Problem statement: In the data that follows, count each line holding the string "button"; answer with the number only.

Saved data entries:
########################################

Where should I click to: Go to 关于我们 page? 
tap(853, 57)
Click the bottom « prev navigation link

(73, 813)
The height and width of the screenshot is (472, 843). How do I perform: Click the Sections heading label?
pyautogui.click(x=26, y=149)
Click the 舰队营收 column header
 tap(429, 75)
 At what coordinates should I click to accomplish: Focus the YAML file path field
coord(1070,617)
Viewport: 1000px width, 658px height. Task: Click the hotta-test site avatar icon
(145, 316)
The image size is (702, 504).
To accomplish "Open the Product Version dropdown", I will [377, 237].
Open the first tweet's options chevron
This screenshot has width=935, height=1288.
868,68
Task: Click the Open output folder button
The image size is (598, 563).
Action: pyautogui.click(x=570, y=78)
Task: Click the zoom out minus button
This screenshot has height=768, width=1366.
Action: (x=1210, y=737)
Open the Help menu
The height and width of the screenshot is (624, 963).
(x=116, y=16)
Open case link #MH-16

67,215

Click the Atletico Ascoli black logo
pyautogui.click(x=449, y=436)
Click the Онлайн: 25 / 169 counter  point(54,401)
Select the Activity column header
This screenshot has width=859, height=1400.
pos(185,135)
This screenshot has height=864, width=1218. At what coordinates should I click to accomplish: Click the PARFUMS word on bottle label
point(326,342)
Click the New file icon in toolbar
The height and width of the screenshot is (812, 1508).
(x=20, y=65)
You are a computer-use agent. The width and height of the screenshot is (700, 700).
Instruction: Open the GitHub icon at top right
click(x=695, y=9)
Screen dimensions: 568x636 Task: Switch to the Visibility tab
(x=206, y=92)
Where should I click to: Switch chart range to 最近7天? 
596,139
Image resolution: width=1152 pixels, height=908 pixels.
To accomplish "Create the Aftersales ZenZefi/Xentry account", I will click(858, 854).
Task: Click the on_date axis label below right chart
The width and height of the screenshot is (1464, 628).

########################################

Written answer: 2